=== Kaynak ===
Gündem: Sığınmacılar!
Hatay’daki Suriyeli sığınmacılar yanı sıra Suriye tarafından biriken sivillerin durumunu görüşmek üzere bölgeye giden ABD’nin Birleşmiş Milletler (BM) Daimi Temsilcisi Kelly Craft, Altınözü’ndeki Boynuyoğun Geçici Barınma Merkezi’nde kalanlarla bir araya geldi, açıklamasını da buradaki incelemeleri sonrasında yaptı.
27 Şubat’ta, Suriye rejim güçlerinin, Türk Silahlı Kuvvetleri’ne yönelik saldırının ardından başlatılan Bahar Kalkanı Harekâtı devam ediyor. Harekat kapsamında, Türk Hava Kuvvetleri Komutanlığı’na ait 11 Silahlı İnsansız Hava Aracı, İdlib ve Halep hava sahasında bulunan rejim hedeflerini vuruyor. Öte yandan, Türkiye destekli muhalifler ve rejim güçleri arasındaki çatışmalar da devam ediyor. Sıcak çatışmaların yarattığı korku ise bölgedeki zorunlu göçün hareketine her gün yeni rakamları eklemeyi sürdürüyor. Bu da, Hatay’ın Suriye sınırı boyunca oluşan çadır kalabalığının nüfusuna yeni eklemeler anlamına geliyor.
===
# [Görev Tanımı]
Hatay'daki sığınmacılarla ilgili metnin "Gündem: Sığınmacılar!" sözcüklerinden "incelemeleri sonrasında yaptı." sözcüklerine kadar olan kısmını, bu sözcükler de dahil, hiç değiştirmeden yazın.
=== Kayıtlar ===
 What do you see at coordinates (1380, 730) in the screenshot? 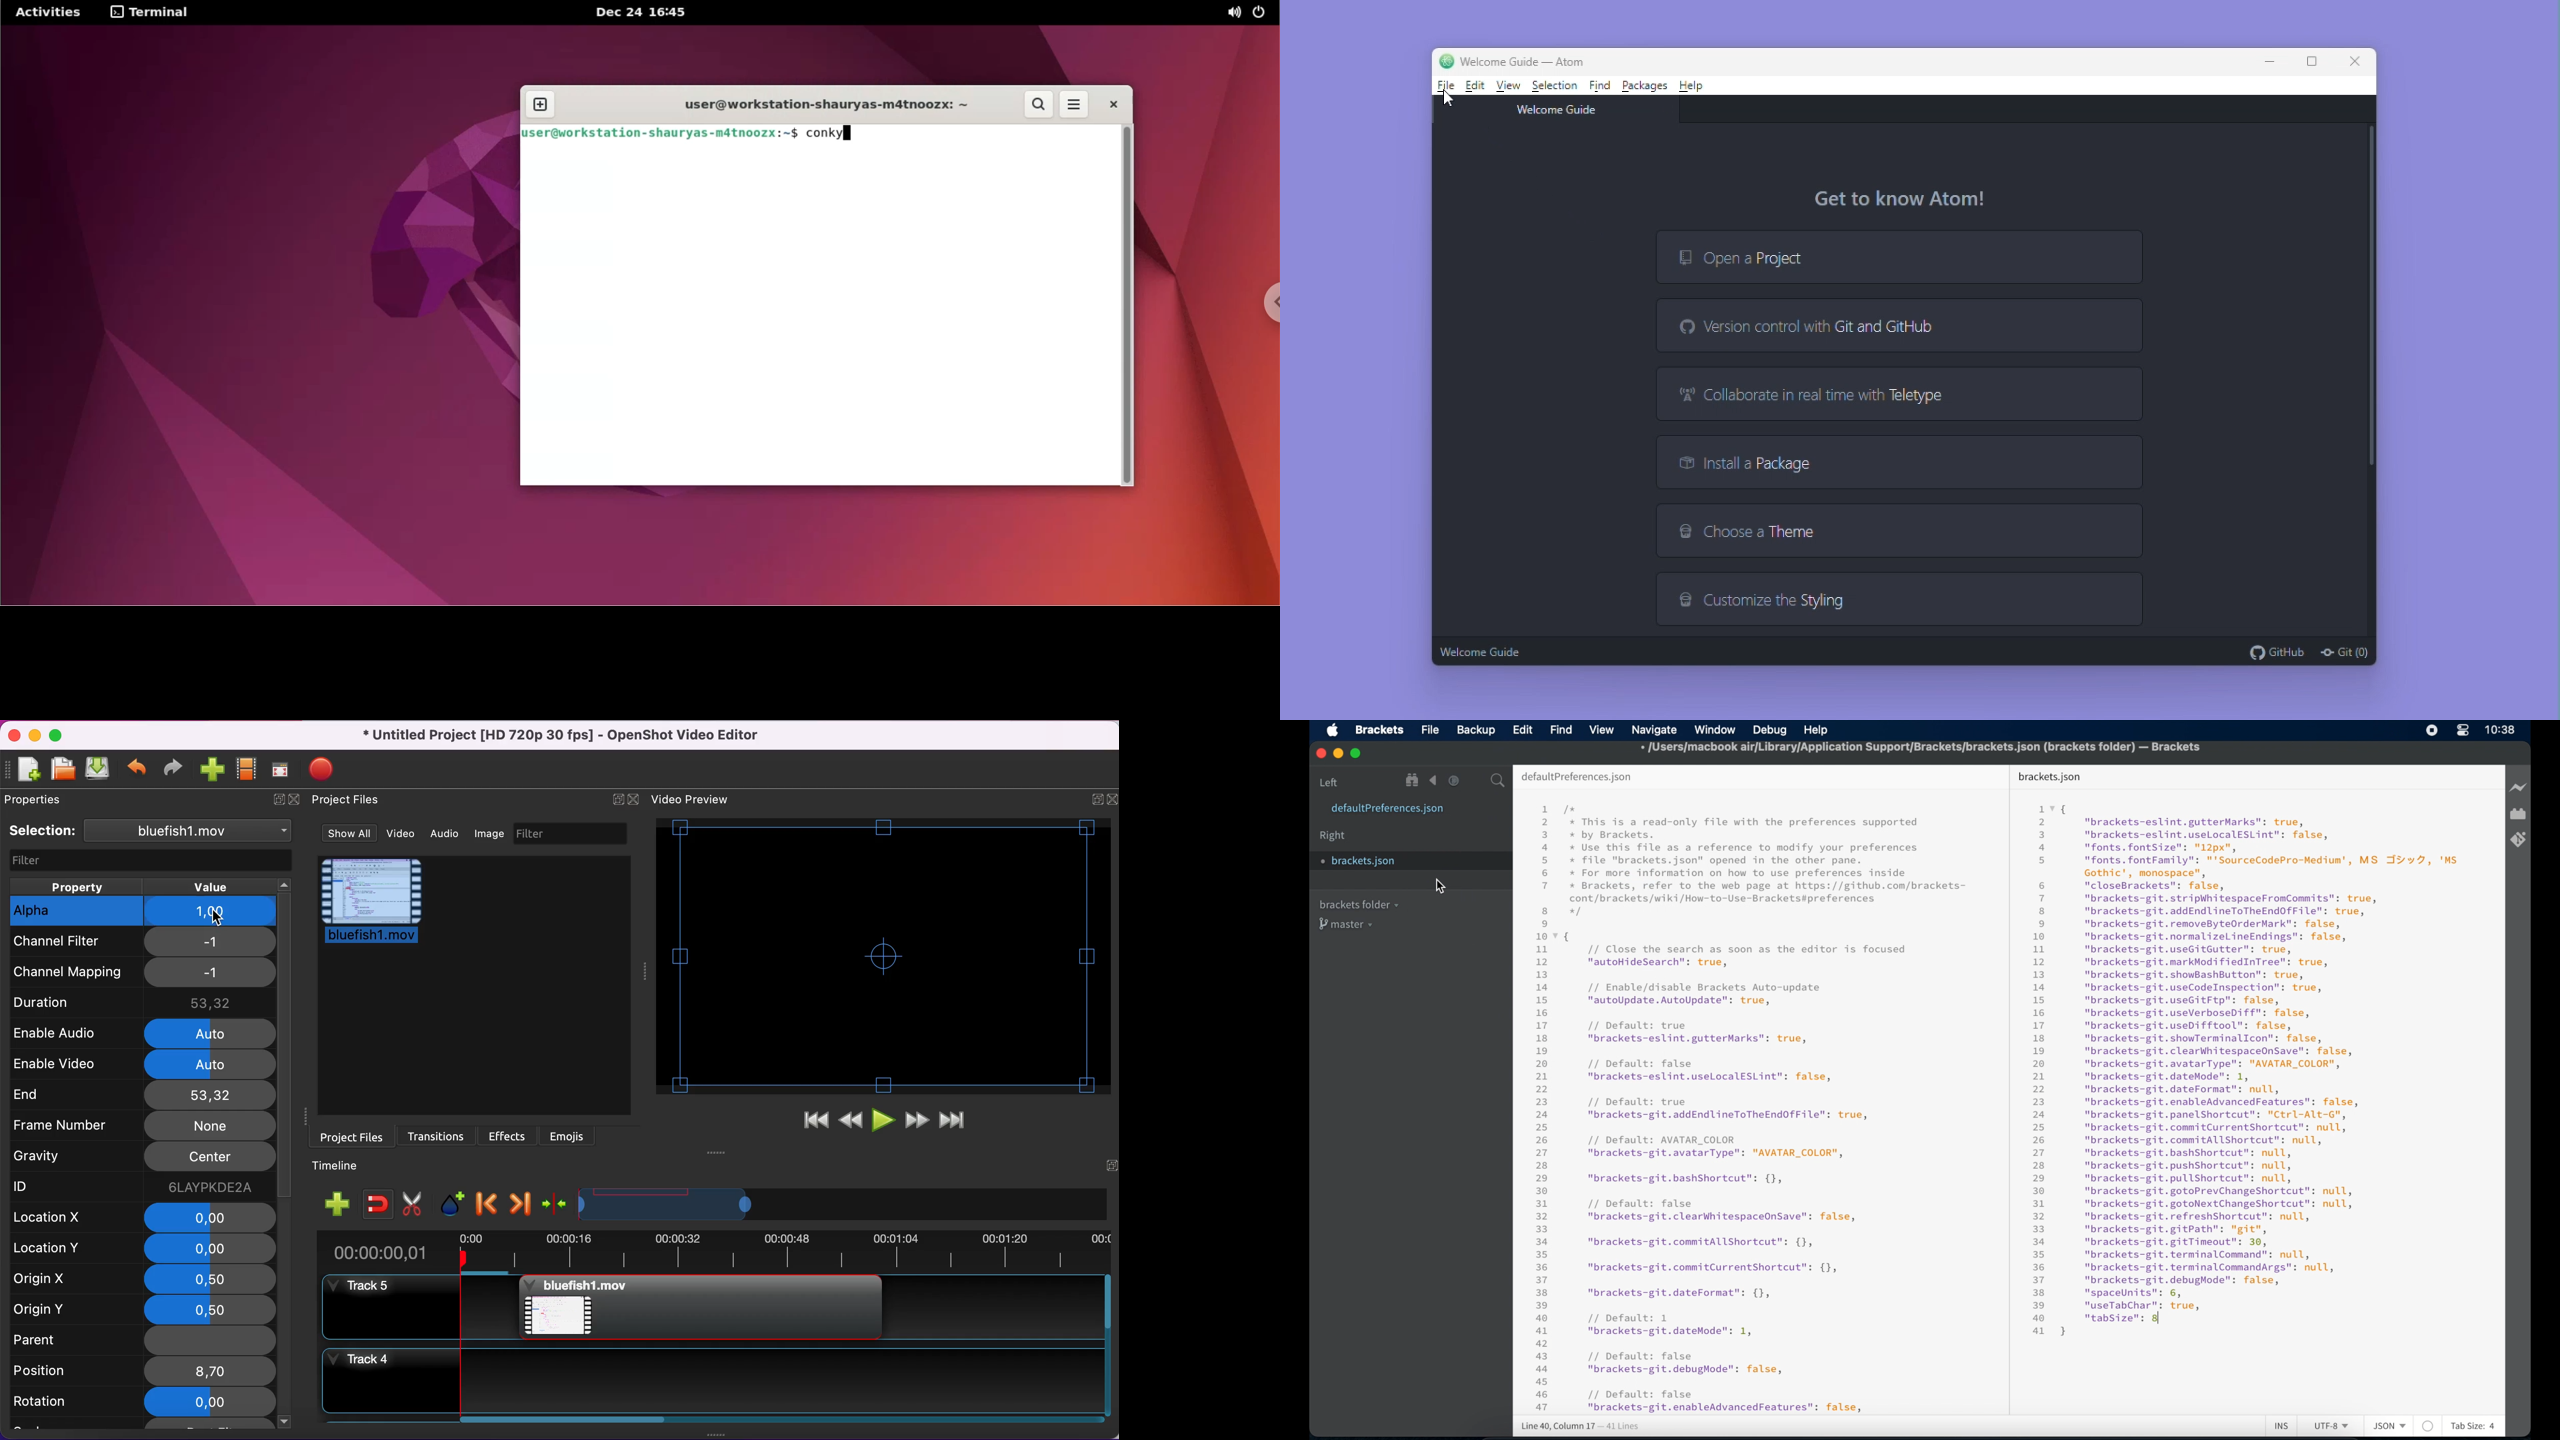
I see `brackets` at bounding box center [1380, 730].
===
=== Kayıtlar ===
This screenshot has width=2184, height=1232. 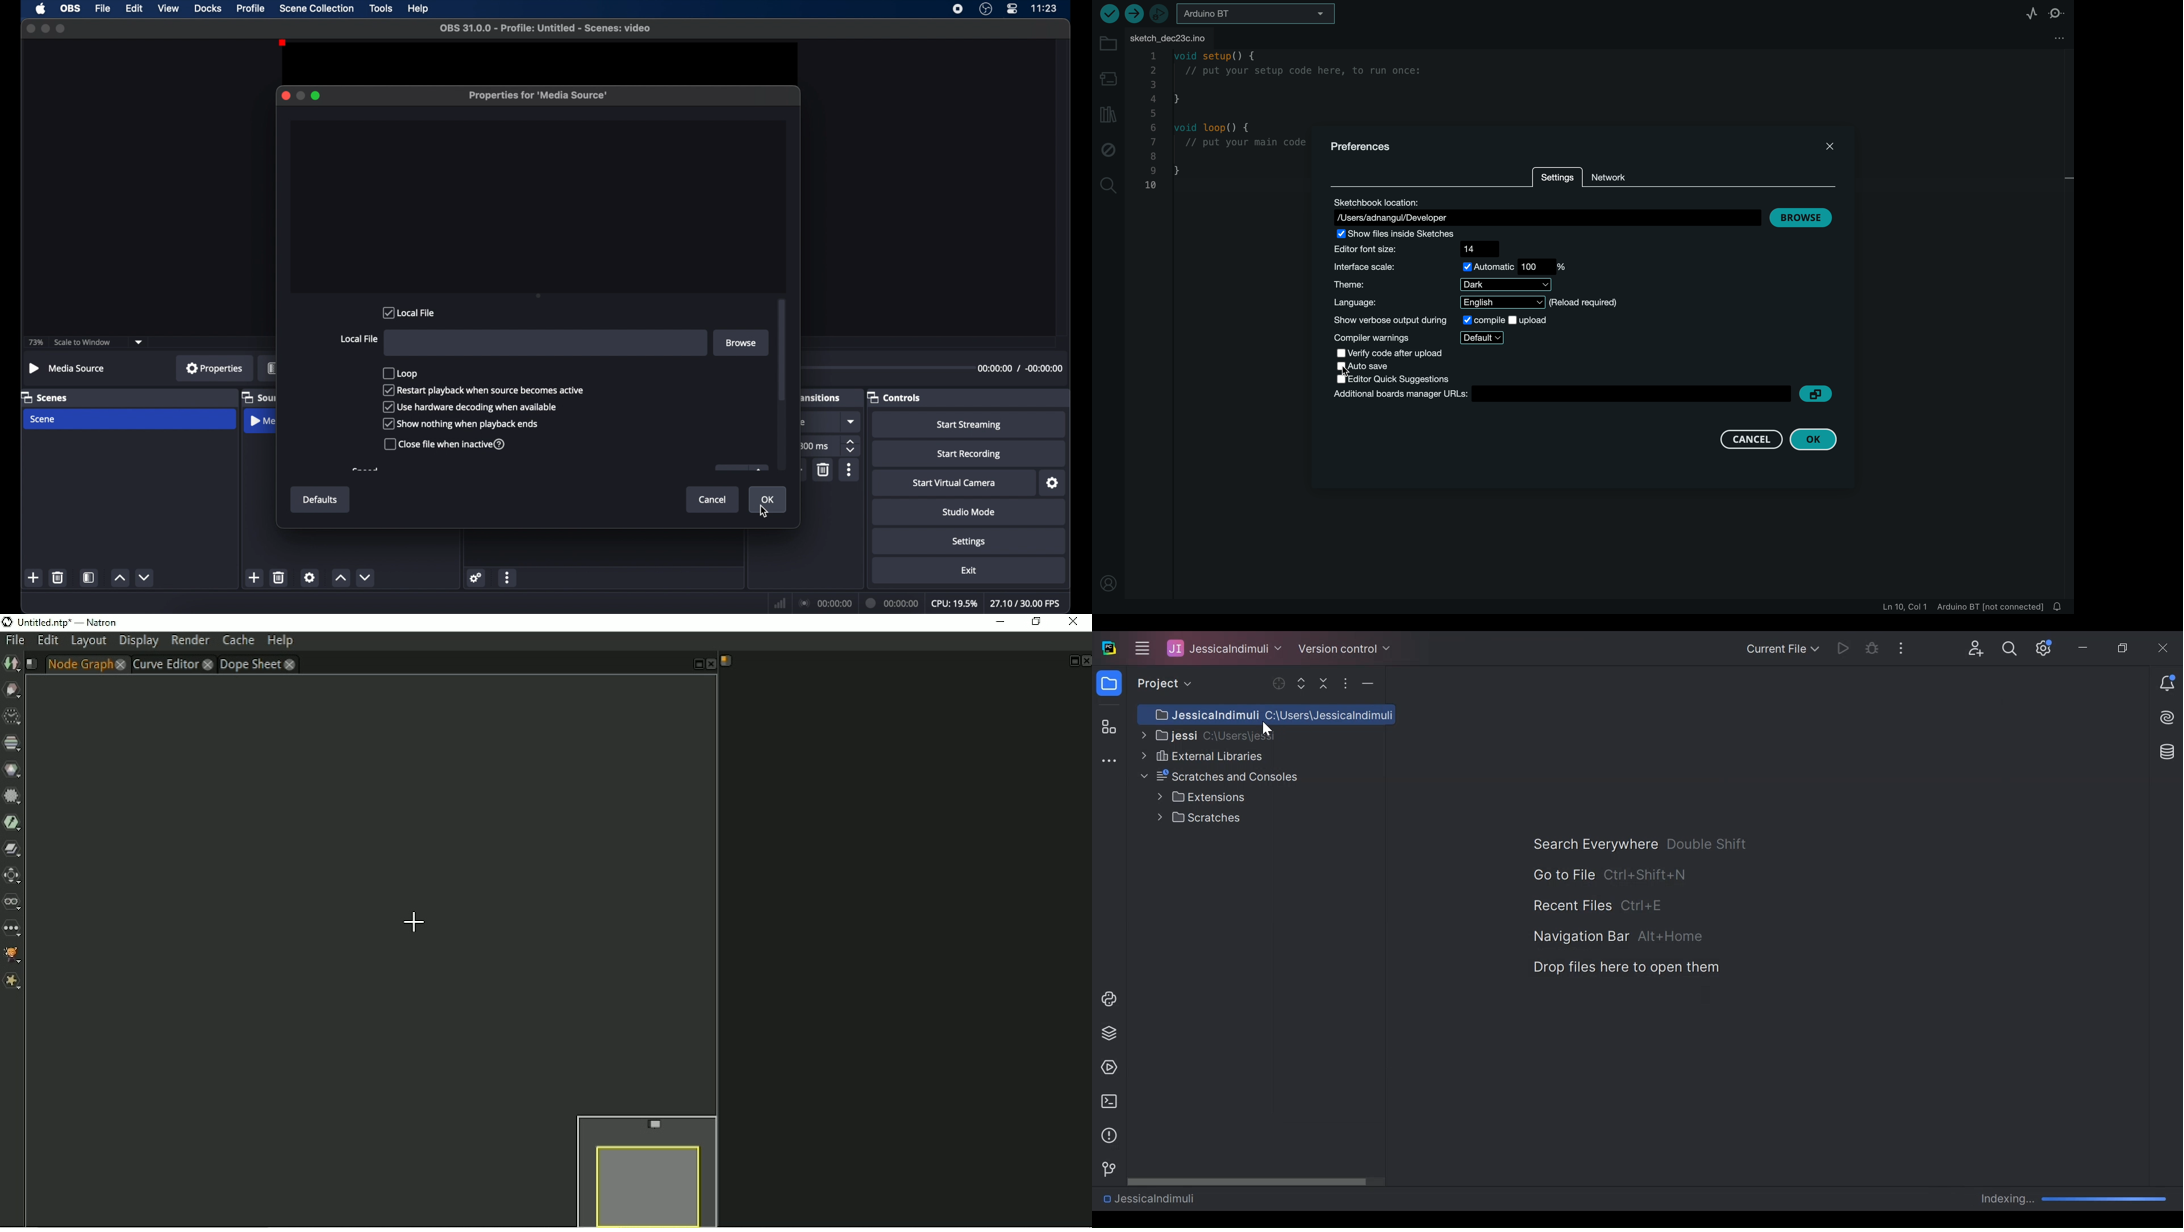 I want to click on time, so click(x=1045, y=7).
===
=== Kayıtlar ===
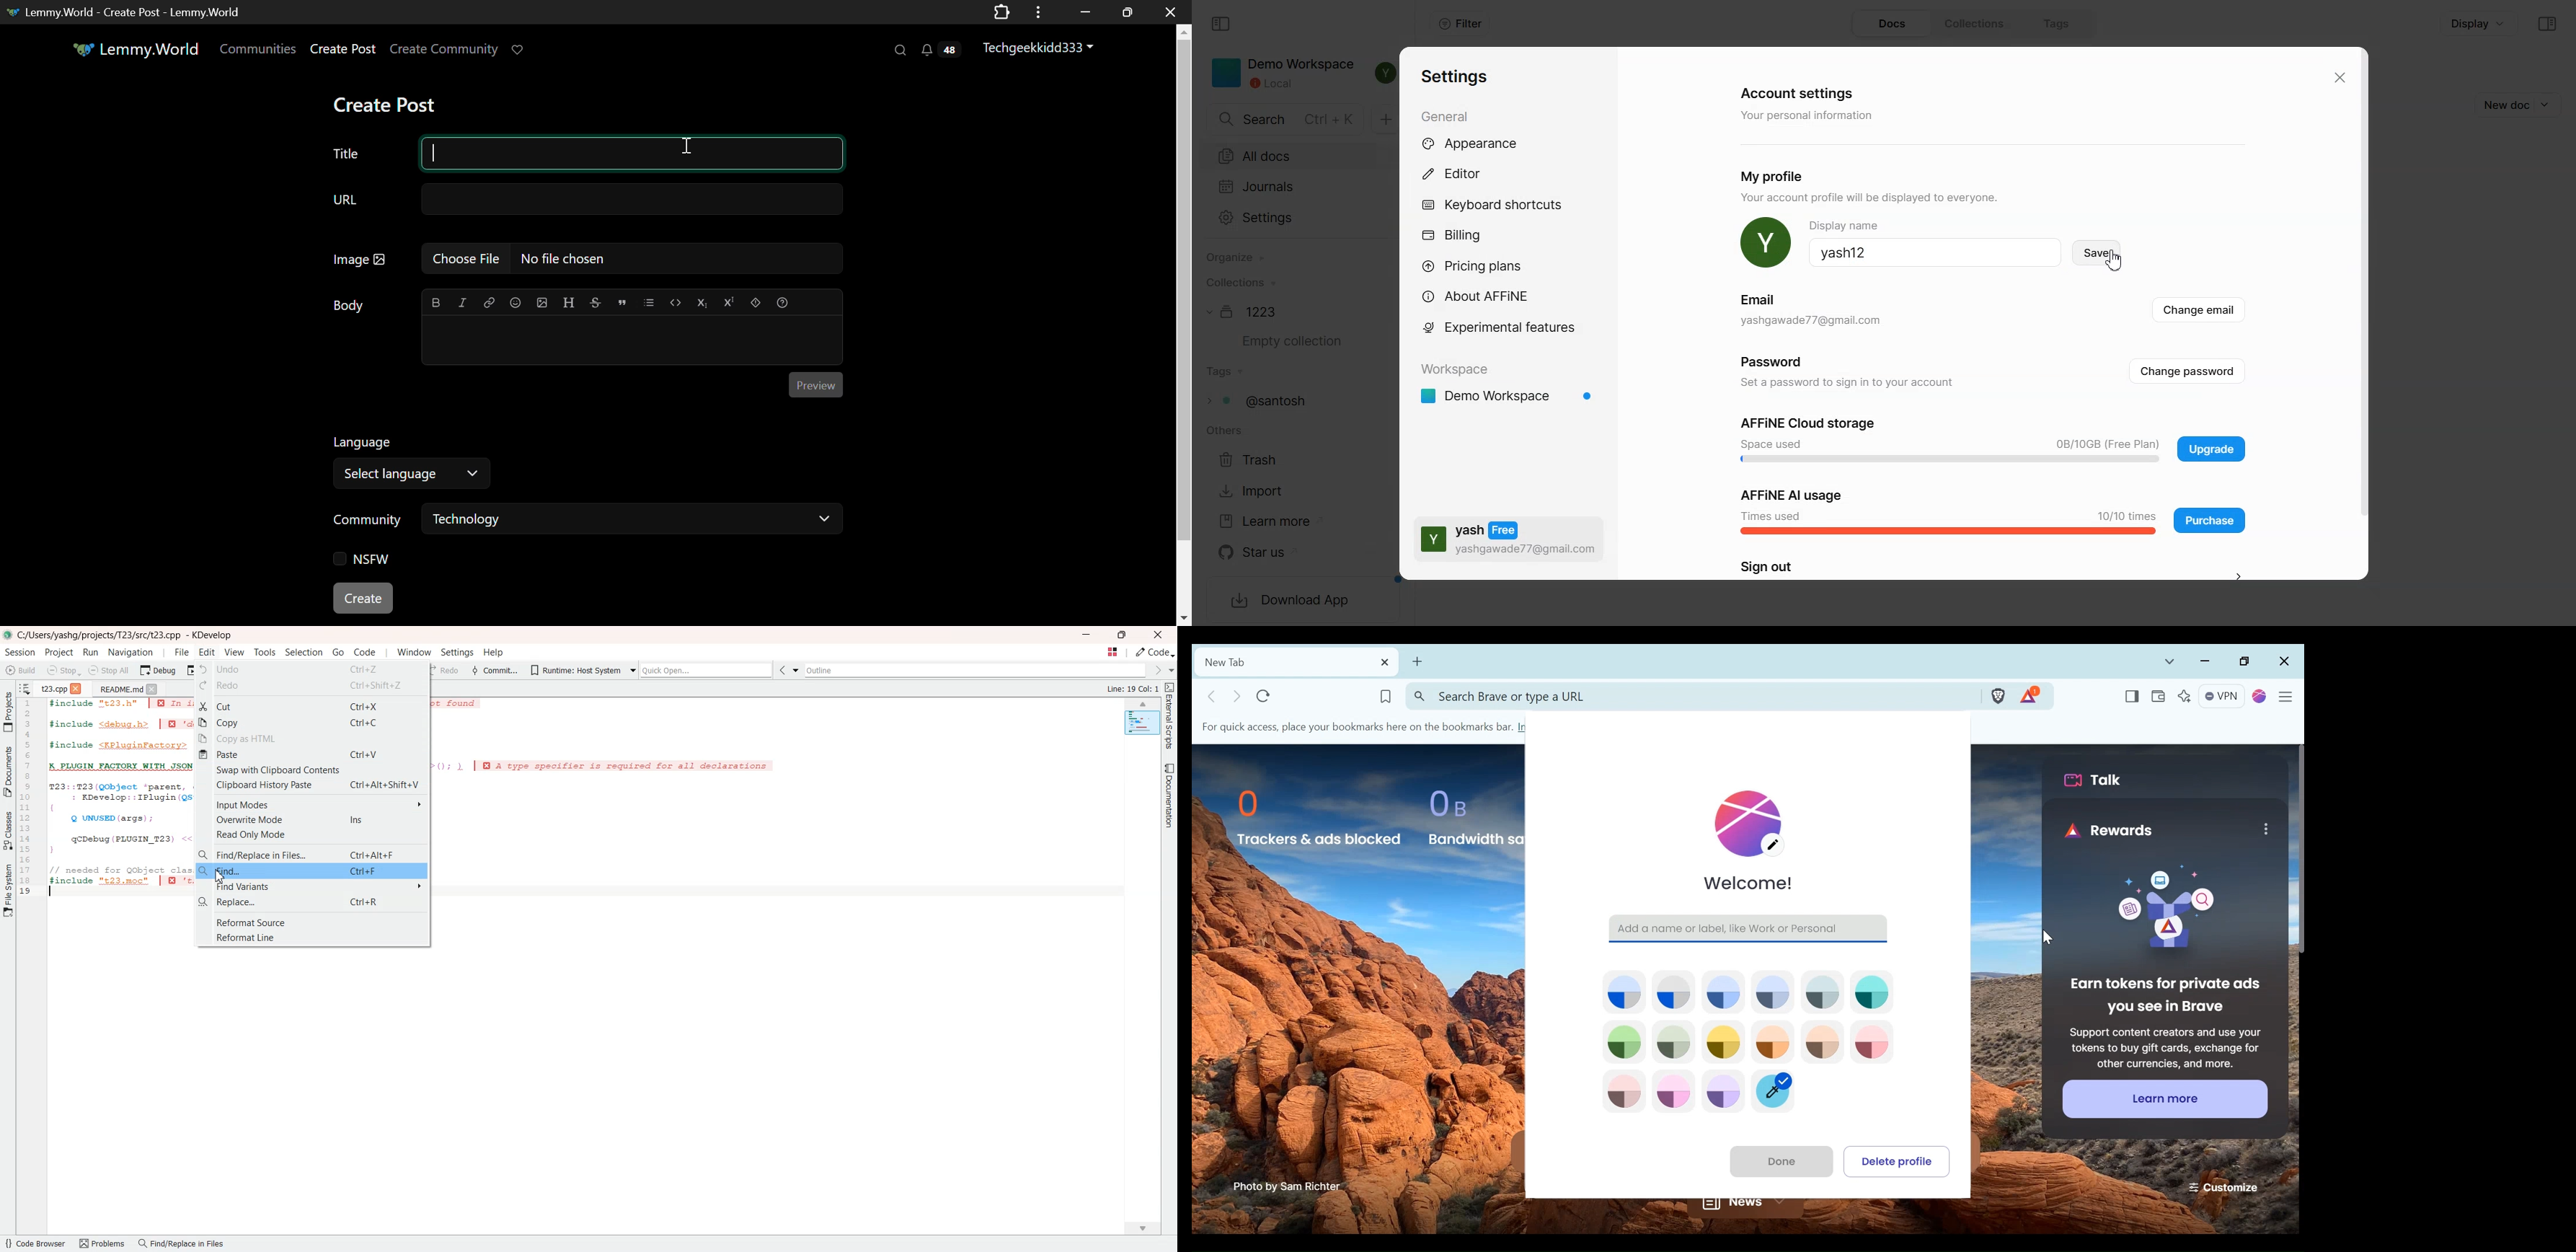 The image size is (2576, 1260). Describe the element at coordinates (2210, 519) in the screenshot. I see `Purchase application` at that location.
===
# [Nihai Sonuç]
Gündem: Sığınmacılar!
Hatay’daki Suriyeli sığınmacılar yanı sıra Suriye tarafından biriken sivillerin durumunu görüşmek üzere bölgeye giden ABD’nin Birleşmiş Milletler (BM) Daimi Temsilcisi Kelly Craft, Altınözü’ndeki Boynuyoğun Geçici Barınma Merkezi’nde kalanlarla bir araya geldi, açıklamasını da buradaki incelemeleri sonrasında yaptı.